然后就可以欣赏自己的垃圾模型啦~ ~~至少我的非常垃圾哈哈哈哈~~

参数解释

-   CUDA_VISIBLE_DEVICES=0：指定使用第0号GPU进行训练。
-   swift sft：调用ms-swift工具进行微调（sft）。
-   --model_type llama3_1-8b-instruct：指定模型类型为llama3_1-8b-instruct。
-   --model_id_or_path ./llama3.1/LLM-Research/Meta-Llama-3___1-8B-Instruct：指定模型的路径。
-   --sft_type lora：指定微调类型为LoRA（Low-Rank Adaptation）。
-   --output_dir output：指定输出目录为output。
-   --dataset classical-chinese-translate：指定使用的数据集为classical-chinese-translate。
-   --num_train_epochs 1：指定训练的轮数为1。
-   --max_length 2048：指定输入序列的最大长度为2048。
-   --gradient_checkpointing true：启用梯度检查点，减少显存占用。

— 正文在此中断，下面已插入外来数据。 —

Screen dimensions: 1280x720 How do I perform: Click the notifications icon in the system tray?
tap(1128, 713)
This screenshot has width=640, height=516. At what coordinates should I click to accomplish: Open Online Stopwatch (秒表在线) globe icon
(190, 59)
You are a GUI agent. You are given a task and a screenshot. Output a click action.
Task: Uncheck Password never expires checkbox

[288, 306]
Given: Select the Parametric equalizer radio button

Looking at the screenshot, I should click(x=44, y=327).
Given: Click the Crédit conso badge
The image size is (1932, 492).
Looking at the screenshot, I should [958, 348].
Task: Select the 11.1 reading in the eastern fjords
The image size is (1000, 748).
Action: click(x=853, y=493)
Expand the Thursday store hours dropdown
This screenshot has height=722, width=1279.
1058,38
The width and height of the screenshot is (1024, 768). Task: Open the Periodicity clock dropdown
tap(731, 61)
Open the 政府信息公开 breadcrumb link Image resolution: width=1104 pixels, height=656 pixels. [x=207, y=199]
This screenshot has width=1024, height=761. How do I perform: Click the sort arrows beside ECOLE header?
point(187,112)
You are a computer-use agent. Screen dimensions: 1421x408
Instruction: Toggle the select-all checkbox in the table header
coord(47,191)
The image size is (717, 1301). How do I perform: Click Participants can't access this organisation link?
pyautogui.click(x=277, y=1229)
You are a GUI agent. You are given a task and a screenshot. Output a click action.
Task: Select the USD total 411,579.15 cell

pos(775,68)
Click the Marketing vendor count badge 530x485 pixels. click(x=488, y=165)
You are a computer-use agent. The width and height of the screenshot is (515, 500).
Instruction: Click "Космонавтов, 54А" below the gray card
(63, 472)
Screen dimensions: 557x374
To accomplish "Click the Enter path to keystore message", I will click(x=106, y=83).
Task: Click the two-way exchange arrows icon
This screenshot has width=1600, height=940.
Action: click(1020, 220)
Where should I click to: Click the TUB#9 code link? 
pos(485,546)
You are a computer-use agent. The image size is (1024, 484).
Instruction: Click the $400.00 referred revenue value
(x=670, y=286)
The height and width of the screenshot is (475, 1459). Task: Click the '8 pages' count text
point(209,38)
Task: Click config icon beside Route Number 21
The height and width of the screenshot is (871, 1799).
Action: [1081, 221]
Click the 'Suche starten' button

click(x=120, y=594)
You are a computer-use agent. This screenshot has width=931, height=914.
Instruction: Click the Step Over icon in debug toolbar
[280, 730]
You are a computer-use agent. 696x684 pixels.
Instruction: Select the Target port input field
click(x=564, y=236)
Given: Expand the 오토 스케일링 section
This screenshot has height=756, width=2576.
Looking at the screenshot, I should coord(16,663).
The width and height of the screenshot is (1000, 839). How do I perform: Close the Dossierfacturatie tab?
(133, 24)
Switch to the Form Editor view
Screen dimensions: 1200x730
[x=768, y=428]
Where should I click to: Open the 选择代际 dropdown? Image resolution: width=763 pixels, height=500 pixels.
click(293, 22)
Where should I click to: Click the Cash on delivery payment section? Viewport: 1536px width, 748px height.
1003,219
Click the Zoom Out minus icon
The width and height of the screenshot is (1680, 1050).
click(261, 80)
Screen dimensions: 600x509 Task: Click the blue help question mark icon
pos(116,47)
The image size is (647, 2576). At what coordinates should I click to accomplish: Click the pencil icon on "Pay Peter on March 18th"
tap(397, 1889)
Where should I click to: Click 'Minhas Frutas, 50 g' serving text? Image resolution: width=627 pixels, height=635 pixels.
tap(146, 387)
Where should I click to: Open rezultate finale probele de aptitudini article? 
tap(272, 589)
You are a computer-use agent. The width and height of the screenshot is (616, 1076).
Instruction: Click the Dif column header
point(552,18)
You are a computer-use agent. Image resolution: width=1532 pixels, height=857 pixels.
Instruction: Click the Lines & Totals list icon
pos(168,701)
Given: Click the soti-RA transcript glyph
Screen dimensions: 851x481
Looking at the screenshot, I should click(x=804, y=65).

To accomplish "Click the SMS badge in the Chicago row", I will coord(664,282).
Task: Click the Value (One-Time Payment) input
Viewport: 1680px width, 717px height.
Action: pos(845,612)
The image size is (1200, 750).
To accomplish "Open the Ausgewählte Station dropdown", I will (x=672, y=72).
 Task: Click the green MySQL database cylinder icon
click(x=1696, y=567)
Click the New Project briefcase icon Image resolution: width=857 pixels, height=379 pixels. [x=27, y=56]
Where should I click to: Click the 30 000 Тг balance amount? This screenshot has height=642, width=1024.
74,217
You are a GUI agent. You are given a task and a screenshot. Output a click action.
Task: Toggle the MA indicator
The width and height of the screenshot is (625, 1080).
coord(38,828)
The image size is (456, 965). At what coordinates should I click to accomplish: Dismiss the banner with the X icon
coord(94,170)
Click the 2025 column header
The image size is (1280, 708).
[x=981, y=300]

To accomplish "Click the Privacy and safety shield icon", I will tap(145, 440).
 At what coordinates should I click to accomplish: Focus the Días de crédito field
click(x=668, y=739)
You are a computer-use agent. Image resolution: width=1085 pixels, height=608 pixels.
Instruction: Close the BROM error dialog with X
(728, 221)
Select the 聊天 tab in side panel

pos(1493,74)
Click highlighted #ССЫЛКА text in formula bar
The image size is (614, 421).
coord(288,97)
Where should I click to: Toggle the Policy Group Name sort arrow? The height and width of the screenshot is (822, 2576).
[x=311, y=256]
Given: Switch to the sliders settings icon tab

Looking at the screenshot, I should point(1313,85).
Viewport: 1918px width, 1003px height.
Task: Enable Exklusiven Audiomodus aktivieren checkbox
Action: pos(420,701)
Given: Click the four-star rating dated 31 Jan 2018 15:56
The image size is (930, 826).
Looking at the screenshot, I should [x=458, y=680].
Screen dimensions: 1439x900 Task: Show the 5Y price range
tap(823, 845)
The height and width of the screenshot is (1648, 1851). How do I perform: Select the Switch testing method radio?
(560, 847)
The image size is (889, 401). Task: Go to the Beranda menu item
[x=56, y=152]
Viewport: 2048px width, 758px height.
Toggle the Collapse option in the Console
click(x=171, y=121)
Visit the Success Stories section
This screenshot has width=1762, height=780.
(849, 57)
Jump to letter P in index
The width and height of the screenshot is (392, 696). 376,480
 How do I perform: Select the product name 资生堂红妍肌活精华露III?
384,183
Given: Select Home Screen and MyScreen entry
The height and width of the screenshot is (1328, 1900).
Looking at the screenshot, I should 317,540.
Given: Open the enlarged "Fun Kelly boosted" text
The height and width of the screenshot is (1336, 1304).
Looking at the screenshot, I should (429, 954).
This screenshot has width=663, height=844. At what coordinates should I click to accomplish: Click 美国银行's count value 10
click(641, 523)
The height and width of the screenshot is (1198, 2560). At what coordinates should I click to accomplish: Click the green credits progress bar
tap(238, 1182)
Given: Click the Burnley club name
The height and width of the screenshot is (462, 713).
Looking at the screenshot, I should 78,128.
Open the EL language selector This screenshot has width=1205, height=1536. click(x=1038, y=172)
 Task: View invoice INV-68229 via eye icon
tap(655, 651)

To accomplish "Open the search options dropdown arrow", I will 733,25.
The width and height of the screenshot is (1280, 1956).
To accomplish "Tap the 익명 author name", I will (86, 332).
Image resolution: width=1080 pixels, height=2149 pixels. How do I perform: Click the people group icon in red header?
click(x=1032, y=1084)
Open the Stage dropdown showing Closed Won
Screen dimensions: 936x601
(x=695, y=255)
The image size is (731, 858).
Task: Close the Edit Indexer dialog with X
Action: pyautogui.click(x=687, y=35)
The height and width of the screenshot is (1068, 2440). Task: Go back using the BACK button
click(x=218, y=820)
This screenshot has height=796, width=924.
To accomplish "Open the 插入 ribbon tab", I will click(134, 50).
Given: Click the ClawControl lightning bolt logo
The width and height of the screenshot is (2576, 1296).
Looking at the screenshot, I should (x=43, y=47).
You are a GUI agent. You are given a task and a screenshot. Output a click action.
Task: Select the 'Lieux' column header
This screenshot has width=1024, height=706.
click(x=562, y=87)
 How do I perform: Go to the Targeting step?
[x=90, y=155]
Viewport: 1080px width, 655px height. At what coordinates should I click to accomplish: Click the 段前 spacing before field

-   --batch_size 1：指定批处理大小为1。
-   --gradient_accumulation_steps 16：指定梯度累积的步数为16，即每16步更新一次模型参数。
-   --warmup_ratio 0.1：指定学习率预热比例为0.1。
-   --eval_steps 100：每100步进行一次评估。
-   --save_steps 100：每100步保存一次模型。
-   --save_total_limit -1：保存的模型数量没有限制。
-   --logging_steps 10：每10步记录一次日志。